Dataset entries
····················
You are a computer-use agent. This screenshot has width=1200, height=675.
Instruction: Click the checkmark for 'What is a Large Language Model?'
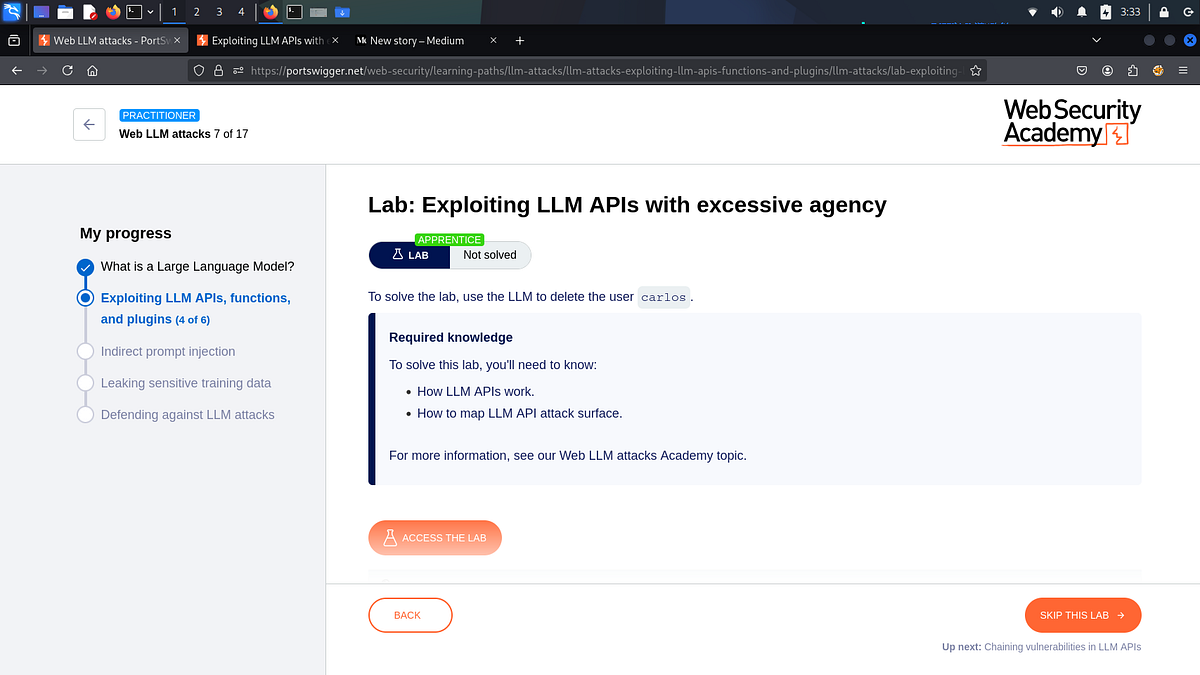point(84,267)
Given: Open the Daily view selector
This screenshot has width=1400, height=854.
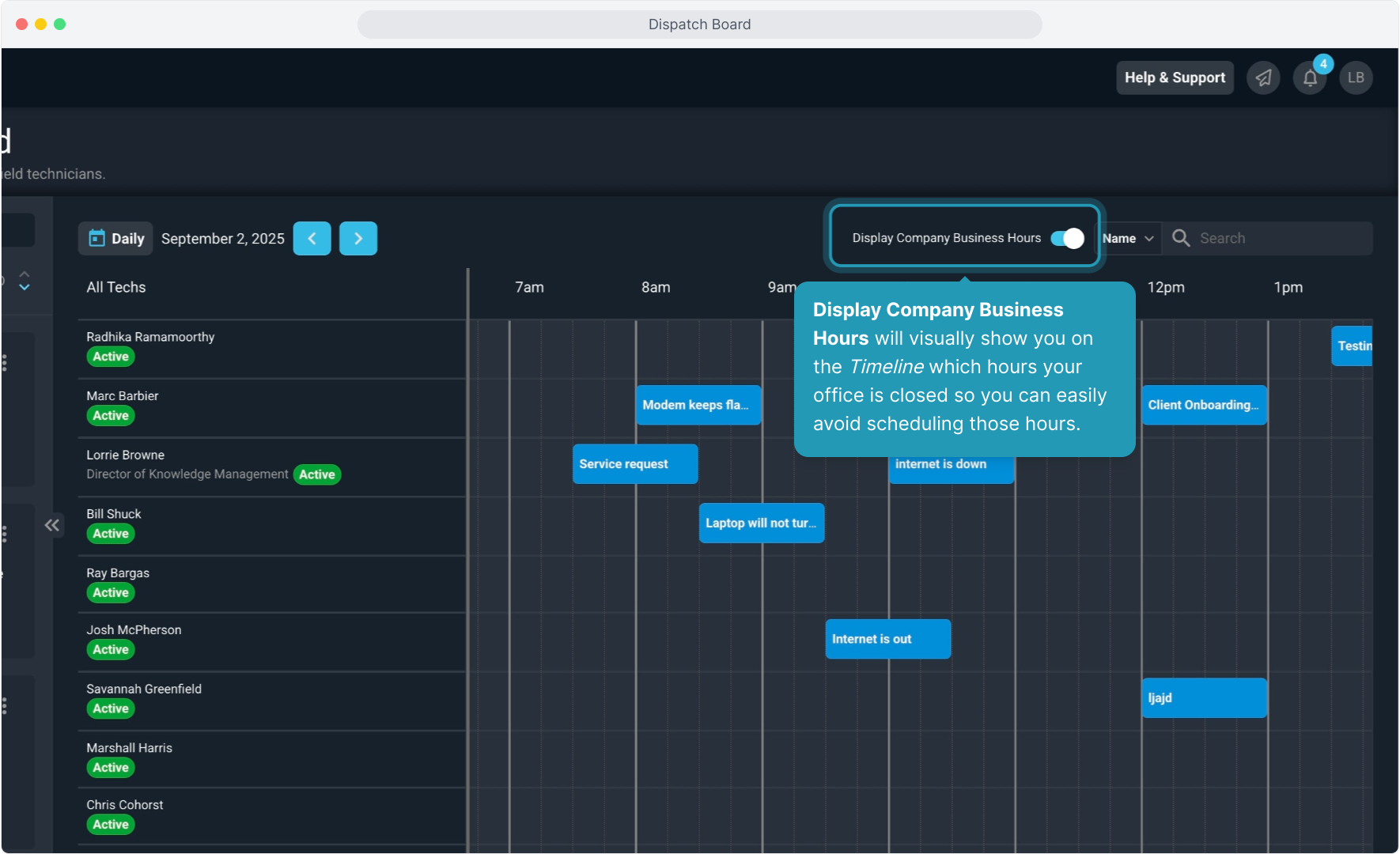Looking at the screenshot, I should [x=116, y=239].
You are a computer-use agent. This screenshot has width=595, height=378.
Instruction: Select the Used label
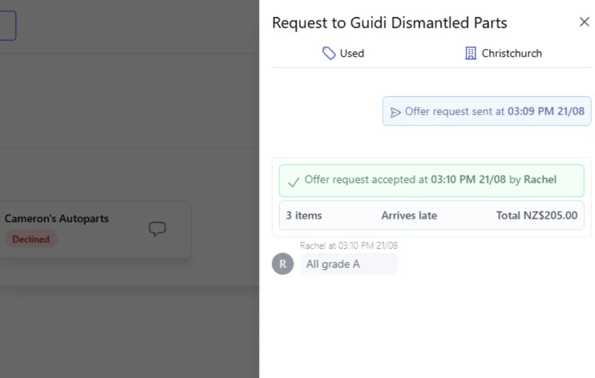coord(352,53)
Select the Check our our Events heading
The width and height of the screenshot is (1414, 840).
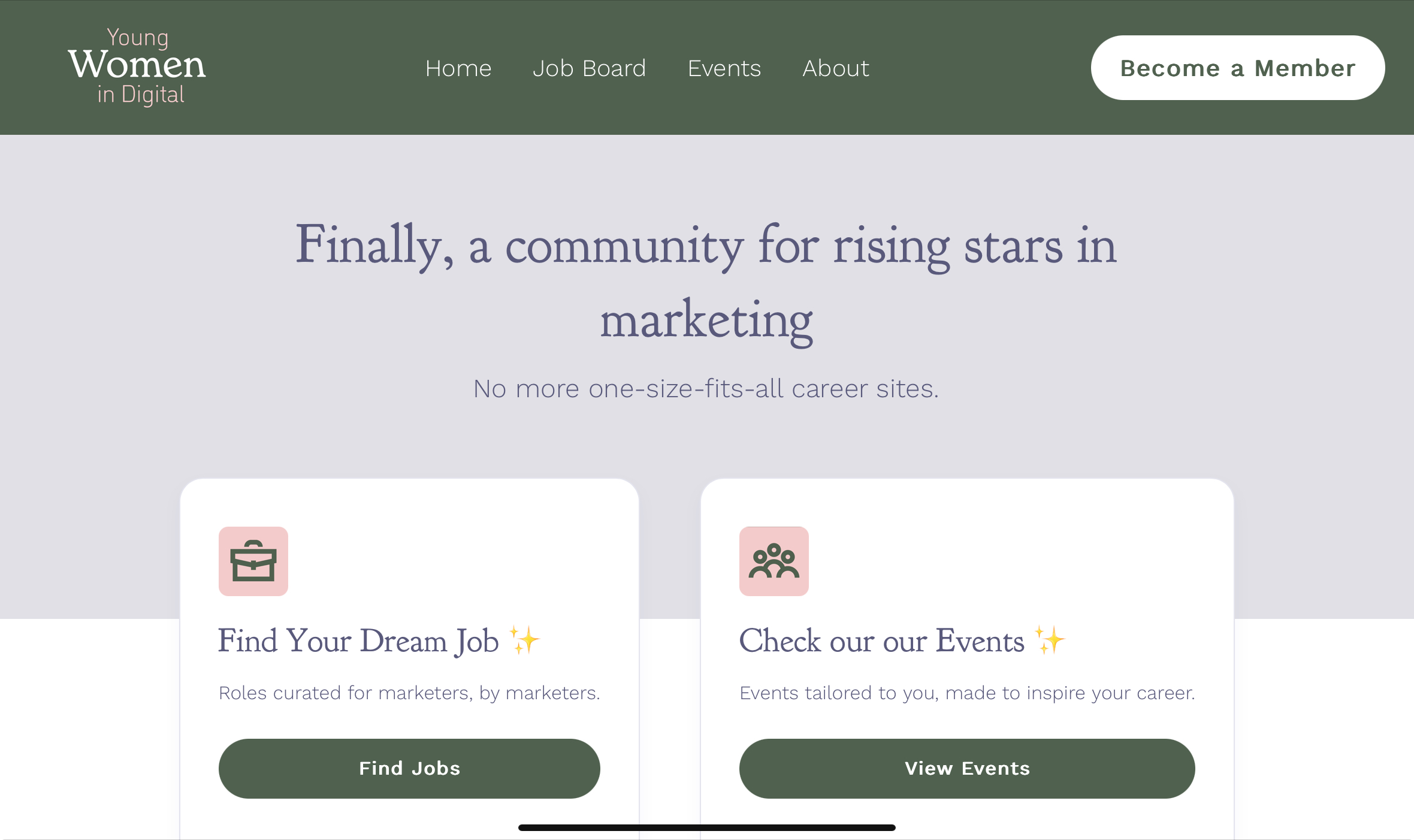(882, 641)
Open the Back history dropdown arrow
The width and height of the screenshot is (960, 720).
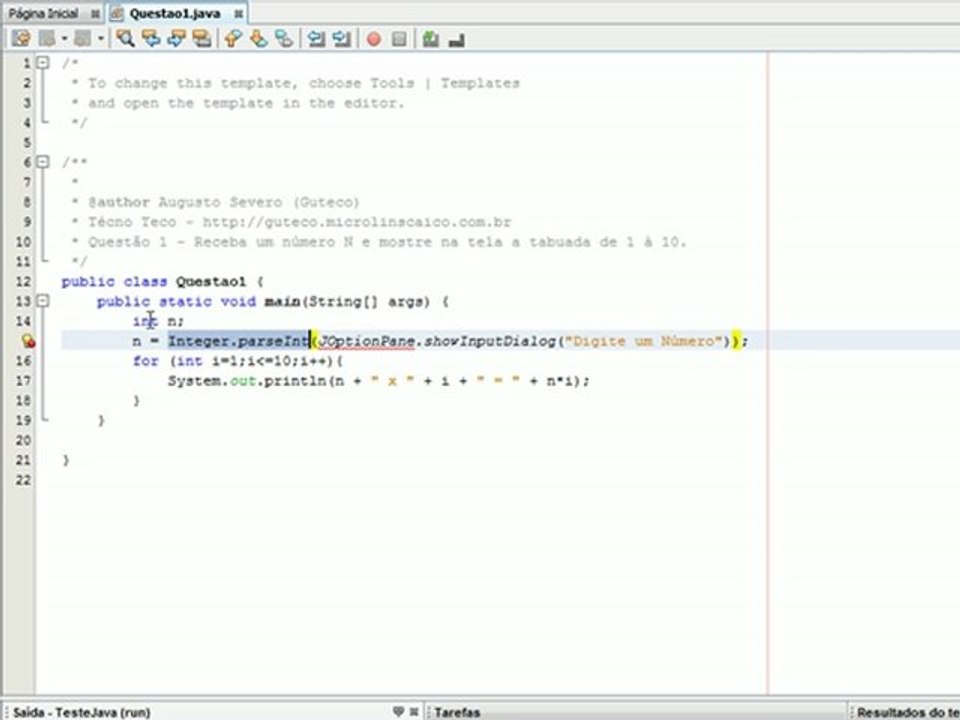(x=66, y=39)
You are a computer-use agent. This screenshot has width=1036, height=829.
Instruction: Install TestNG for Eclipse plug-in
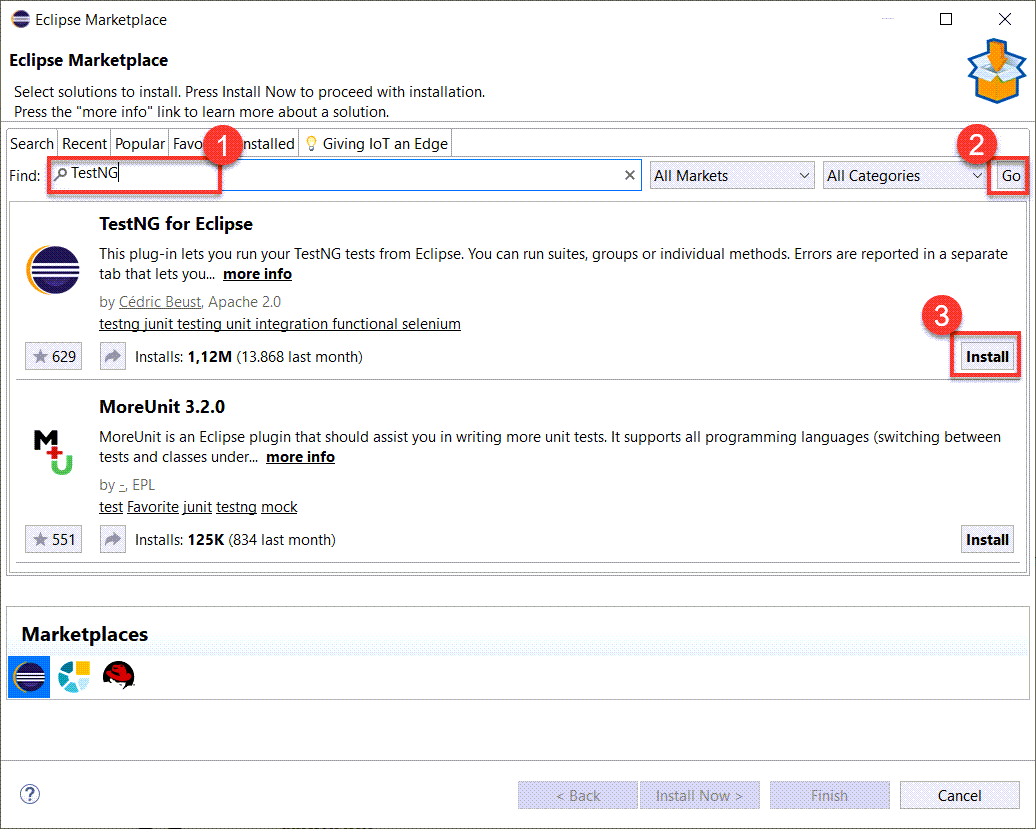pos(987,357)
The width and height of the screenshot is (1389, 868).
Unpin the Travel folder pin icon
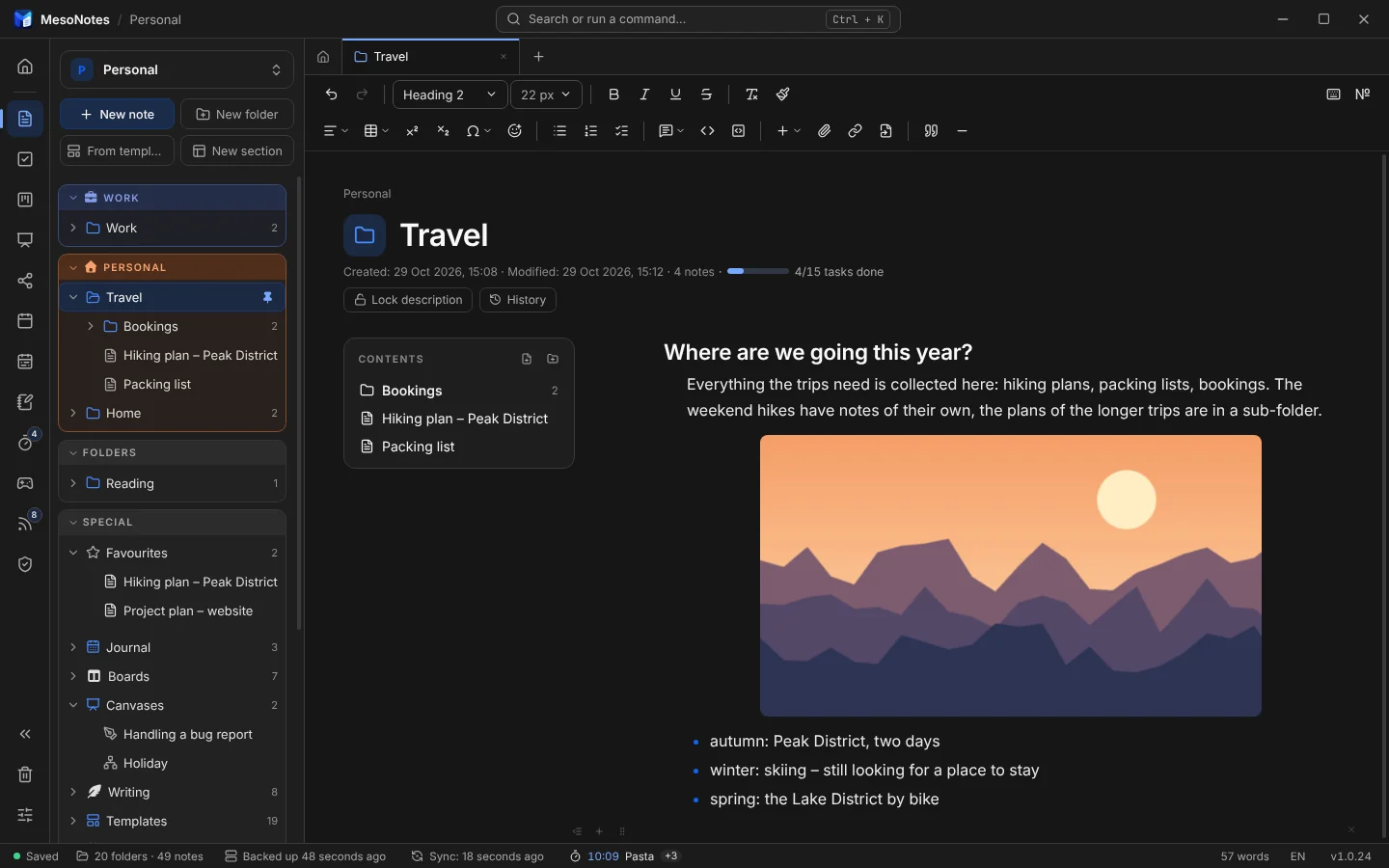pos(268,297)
····················
■ **BRIEF**
Within the entries above, report how many lines contain the word "agent"; the figure is all that is wanted.

■ **COMPLETED EXERCISE**
3